Journal d'un passage
Une famille pour Farez
Vendredi 31 janvier
La réponse de Lucien et Joséphine est oui !
Ils viendront partager le repas de midi demain. Ils ont une grande fille de 16 ans qui, pleinement informée a dit “oui” aussi. La mère de Lucien, atteinte par la maladie d’Alzeimer vit chez eux. Quel courage ! D’autant qu’ils ont aussi la garde d’une jeune fille de 14 ans, très perturbée, confiée par l’Aide Sociale à l’Enfance.
Judith s’interroge : “que doivent-ils penser de sa petite famille, douillettement installée dans la vie, qui n’envisage pas de garder Farez”.
Charles et Judith culpabilisons tout en pensant très fort
- que ce n’est pas leur projet (il y a le projet de l’adoption du grand frère en cours)
- qu’ils ont déjà suffisamment perturbé les enfants
- qu’ils ont vécu des périodes bien difficiles avec Clara (incertitude jusqu’à dix-huit mois quant à son statut VIH), moments qui, eux aussi, avaient rejailli sur les enfants. Ils ne nous sentent pas capables de récidiver.
- que les individus sont tous uniques et donc différents et qu’ils doivent s’accepter tels qu’ils sont. Ce que fait l’un, l’autre ne peut pas le faire, certes, mais fait autre chose dont le premier était incapable.
Ils préviennent les enfants : des amis viendront déjeuner demain.
Comme les enfants apprécient la présence d’invités, ils sont ravis et assaillent leurs parents de questions “les invités ont-ils des enfants ?, de quel âge ?, ah, pas du leur … ils sont déçus … plus d’intérêt !..”
Samedi 1er Février
Judith et Charles l’appréhendaient cette journée.
Lucien, Joséphine et Emilie Martin étaient là à l’heure dite. Ils ont apporté des cadeaux aux quatre enfants et se montrent amicaux avec les quatre.
Le projet n’a pas été éventé, il devrait apparaître tout doucement, comme une suite logique de l’histoire.
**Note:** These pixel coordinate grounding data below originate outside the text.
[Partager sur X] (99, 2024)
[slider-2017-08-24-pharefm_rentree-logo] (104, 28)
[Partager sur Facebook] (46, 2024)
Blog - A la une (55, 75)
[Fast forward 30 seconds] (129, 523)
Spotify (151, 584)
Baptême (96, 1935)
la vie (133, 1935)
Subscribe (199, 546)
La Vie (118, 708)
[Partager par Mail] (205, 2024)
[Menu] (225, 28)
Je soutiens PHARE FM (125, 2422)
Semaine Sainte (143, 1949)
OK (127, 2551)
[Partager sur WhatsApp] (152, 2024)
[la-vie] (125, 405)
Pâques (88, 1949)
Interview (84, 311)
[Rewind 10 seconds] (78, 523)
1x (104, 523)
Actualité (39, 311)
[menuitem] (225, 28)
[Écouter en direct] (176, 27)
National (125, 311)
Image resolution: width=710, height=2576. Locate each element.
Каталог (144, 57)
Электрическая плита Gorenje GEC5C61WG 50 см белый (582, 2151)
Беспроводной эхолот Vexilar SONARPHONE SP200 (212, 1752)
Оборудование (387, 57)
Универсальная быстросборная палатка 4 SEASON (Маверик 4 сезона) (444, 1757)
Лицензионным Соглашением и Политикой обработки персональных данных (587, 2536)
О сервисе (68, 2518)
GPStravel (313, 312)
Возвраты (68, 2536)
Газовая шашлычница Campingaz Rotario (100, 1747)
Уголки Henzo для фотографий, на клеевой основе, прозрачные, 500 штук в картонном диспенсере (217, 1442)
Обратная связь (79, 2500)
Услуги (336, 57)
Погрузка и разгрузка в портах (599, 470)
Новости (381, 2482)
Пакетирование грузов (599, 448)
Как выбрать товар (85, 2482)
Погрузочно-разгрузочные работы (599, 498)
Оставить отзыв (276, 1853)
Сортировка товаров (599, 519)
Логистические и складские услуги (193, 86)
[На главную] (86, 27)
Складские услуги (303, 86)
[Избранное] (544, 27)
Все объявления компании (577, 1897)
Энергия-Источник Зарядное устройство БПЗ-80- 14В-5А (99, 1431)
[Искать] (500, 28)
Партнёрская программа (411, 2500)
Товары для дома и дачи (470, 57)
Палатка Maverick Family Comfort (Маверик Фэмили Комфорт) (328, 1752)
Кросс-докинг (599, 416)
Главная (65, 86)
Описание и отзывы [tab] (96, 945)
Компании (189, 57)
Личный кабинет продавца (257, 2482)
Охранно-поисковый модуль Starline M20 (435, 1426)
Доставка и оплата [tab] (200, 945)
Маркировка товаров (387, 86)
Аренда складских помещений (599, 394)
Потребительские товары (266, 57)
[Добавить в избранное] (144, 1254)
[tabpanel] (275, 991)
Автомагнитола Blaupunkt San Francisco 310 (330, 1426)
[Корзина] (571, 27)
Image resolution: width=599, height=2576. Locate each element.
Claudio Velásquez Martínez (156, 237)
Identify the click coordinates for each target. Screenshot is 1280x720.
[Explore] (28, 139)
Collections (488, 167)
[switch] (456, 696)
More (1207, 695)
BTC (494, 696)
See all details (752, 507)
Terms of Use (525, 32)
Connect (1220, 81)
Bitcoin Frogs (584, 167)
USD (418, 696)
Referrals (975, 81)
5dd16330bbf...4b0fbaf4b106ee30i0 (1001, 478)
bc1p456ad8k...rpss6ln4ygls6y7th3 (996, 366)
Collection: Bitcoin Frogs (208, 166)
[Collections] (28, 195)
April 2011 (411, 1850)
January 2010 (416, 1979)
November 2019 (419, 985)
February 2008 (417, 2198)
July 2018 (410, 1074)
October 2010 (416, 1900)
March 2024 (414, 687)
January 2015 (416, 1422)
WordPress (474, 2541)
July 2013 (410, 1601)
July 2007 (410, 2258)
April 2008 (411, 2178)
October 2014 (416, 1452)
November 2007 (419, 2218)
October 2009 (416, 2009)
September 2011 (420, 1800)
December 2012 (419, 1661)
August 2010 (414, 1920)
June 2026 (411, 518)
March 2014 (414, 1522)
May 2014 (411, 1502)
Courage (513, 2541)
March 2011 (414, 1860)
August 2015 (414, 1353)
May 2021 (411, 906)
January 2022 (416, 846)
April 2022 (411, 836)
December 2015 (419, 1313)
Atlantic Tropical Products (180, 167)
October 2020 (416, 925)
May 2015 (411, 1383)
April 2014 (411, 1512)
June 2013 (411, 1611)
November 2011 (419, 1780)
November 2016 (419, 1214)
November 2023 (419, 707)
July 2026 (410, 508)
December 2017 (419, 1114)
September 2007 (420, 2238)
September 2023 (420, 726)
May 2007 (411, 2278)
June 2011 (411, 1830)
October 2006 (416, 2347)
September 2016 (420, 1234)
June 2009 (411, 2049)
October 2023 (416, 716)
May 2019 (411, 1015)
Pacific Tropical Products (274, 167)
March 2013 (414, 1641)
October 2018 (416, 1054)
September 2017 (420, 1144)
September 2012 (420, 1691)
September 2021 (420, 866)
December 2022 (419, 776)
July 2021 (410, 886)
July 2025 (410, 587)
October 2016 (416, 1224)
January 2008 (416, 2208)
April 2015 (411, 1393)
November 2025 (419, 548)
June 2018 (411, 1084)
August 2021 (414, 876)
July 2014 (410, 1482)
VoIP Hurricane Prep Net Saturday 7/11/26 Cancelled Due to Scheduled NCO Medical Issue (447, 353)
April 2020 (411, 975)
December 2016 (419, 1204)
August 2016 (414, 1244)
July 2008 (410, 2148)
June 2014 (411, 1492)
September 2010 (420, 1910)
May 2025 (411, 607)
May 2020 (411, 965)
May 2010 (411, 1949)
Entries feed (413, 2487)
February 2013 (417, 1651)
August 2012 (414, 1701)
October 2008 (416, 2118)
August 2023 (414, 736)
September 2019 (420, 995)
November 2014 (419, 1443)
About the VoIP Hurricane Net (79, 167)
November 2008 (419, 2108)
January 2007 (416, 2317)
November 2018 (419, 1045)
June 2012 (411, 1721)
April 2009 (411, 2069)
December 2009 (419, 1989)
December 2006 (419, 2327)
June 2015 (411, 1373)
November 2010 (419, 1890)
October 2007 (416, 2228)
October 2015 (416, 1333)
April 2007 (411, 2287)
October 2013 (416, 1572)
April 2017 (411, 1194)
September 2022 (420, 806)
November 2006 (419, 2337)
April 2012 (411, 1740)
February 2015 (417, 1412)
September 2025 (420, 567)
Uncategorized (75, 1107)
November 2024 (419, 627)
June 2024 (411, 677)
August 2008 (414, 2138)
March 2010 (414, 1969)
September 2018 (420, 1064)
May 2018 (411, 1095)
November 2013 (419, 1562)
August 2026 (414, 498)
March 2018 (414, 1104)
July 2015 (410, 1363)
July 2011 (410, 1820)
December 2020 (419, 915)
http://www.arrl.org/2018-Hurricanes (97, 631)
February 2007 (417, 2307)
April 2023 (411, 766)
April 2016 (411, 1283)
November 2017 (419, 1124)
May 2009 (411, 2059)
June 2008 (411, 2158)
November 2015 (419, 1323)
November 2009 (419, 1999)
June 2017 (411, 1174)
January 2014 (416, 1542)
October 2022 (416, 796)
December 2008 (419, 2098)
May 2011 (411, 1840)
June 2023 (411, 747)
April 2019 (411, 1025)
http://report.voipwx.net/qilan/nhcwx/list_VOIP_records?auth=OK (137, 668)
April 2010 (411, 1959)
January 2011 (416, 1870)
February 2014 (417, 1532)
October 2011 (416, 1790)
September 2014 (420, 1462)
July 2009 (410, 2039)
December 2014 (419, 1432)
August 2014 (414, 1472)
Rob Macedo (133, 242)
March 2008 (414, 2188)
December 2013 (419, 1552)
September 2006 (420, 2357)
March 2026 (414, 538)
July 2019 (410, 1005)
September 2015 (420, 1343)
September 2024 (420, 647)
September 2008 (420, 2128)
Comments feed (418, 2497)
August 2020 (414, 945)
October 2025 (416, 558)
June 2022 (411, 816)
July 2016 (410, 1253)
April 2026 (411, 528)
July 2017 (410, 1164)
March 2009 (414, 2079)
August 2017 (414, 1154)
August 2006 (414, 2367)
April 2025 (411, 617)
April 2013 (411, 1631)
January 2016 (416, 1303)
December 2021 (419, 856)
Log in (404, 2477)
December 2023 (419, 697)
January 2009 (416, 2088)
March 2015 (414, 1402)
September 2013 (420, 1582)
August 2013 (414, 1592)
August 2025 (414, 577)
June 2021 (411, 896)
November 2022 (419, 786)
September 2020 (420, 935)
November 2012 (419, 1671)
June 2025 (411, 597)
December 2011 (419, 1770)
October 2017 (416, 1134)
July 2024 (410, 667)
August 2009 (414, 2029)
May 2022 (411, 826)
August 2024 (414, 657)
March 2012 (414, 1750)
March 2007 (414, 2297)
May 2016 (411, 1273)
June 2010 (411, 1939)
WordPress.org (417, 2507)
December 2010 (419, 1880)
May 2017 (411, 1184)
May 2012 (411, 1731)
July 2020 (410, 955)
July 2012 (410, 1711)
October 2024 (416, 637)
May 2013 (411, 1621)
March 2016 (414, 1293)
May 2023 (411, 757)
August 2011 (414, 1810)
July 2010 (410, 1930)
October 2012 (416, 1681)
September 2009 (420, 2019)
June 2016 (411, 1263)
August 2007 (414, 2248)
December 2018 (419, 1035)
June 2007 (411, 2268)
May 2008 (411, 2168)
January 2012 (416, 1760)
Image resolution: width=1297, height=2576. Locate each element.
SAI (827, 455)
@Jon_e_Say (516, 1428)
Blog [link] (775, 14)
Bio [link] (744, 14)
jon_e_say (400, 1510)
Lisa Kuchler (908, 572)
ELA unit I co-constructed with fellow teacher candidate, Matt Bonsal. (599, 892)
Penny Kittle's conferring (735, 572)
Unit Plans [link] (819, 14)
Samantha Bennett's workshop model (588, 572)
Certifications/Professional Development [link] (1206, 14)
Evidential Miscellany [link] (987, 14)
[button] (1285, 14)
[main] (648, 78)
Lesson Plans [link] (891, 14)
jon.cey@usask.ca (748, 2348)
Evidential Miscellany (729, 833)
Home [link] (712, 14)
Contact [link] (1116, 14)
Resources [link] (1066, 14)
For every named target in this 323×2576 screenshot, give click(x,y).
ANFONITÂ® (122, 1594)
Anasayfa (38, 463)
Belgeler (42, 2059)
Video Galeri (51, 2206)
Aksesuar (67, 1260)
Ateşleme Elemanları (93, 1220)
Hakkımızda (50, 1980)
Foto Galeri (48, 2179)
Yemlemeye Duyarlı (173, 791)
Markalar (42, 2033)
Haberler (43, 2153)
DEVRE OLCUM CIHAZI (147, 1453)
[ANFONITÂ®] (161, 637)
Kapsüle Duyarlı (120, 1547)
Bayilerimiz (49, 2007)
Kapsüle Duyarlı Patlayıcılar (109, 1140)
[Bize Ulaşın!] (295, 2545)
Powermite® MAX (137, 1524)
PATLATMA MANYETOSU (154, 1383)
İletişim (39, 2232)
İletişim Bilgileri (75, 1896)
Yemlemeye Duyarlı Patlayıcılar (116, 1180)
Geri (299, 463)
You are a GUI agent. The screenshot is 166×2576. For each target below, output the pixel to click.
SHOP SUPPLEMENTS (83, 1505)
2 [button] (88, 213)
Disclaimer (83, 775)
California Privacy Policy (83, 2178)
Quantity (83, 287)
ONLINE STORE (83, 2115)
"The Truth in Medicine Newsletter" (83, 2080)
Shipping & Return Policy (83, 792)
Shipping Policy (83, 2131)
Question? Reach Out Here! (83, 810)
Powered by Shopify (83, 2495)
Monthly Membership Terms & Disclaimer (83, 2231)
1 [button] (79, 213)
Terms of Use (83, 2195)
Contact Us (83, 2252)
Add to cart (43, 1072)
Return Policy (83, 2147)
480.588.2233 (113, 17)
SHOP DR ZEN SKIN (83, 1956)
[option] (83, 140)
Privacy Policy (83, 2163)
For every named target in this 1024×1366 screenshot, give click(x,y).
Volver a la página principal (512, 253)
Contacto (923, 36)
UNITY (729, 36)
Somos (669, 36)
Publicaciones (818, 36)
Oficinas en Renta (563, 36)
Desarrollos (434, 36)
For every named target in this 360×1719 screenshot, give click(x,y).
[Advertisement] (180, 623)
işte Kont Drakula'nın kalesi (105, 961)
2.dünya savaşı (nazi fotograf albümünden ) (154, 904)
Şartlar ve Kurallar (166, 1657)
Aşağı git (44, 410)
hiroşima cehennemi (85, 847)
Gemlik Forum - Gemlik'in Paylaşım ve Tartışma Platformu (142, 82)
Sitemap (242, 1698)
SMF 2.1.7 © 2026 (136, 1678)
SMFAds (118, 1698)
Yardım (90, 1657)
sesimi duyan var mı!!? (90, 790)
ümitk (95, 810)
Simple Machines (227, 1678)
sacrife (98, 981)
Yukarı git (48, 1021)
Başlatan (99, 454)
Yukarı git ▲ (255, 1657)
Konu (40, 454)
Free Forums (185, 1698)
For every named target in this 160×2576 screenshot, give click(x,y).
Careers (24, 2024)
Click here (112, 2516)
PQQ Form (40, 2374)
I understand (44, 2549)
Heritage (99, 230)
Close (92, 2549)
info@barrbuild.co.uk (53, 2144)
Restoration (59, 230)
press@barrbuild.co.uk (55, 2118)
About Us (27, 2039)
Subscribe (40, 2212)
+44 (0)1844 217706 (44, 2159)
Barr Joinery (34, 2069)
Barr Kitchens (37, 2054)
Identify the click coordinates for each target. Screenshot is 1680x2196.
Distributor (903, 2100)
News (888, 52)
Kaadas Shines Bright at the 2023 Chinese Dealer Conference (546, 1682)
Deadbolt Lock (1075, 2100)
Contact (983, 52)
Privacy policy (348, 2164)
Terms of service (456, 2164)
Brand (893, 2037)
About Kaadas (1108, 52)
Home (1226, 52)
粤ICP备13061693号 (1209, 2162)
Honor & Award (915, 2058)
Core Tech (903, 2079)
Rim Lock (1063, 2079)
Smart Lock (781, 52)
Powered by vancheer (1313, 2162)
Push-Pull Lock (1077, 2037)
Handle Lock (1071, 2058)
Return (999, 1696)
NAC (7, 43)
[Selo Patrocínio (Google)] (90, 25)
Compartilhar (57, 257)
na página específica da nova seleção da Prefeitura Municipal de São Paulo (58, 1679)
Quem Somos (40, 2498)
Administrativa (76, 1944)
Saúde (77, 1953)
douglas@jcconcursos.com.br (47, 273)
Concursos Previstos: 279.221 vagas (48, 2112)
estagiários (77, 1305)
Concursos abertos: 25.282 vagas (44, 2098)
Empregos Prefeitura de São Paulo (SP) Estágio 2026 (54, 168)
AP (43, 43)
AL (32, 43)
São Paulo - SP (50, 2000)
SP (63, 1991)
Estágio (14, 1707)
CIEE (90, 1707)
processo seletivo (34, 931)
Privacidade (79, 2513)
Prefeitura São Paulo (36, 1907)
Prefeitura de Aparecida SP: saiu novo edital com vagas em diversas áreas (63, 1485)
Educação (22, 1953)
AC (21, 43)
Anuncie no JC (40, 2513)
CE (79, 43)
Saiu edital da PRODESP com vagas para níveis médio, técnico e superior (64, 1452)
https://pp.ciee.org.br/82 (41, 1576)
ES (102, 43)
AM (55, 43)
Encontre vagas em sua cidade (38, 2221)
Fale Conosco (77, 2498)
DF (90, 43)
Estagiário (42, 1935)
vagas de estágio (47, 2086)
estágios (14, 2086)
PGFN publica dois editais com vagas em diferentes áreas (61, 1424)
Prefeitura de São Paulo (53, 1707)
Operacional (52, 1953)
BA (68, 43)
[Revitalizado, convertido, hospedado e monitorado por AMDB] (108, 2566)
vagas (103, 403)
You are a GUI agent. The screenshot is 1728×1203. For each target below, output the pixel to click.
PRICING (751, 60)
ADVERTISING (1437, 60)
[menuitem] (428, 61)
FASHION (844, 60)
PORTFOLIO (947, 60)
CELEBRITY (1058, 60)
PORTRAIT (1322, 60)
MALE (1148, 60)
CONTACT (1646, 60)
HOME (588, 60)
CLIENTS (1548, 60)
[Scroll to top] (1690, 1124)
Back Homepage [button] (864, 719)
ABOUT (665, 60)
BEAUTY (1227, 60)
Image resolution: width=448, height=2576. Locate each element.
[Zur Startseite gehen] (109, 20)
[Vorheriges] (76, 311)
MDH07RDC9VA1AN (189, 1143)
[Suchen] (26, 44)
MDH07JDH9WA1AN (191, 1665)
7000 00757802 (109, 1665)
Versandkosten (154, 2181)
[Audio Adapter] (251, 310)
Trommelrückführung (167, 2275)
Les enfants ne connaissaient pas ces “amis”. Lucien et Joséphine, en riant disent qu’ils s’étaient, en effet, perdus de vue il y a bien longtemps !
Ô le regard de Emilie. Ou Judith affabule ou une explication est nécessaire … il y a tout le mépris du monde dans ce regard ! Les enfants entraînent Joséphine et Lucien dans leurs chambres, Charles est à la cuisine, Judith engage le dialogue avec Emilie. Il lui semble que le regard change et devient amical. De fait Emilie va alors participer pleinement aux discussions animées et joyeuses. Les craintes de Judith et Charles tombent un peu.
Lucien, Joséphine et Emilie repartent le soir non sans promettre de nouvelles rencontres.
Dimanche 2 février
Coup de fil des Martin, tout le monde est invité, mercredi, à passer l’après midi à la campagne. Les enfants sont ravis.
Mardi 4 février
Farez a vu Madame Dolich cet après-midi. Judith doit lui téléphoner demain.
Mercredi 5 février
Madame Dolich confirme la fragilité de Farez. Elle est toute disponible pour discuter, rencontrer les Martin, l’Aide Sociale à l’Enfance , … Judith apprécie la chance de l’avoir rencontrée.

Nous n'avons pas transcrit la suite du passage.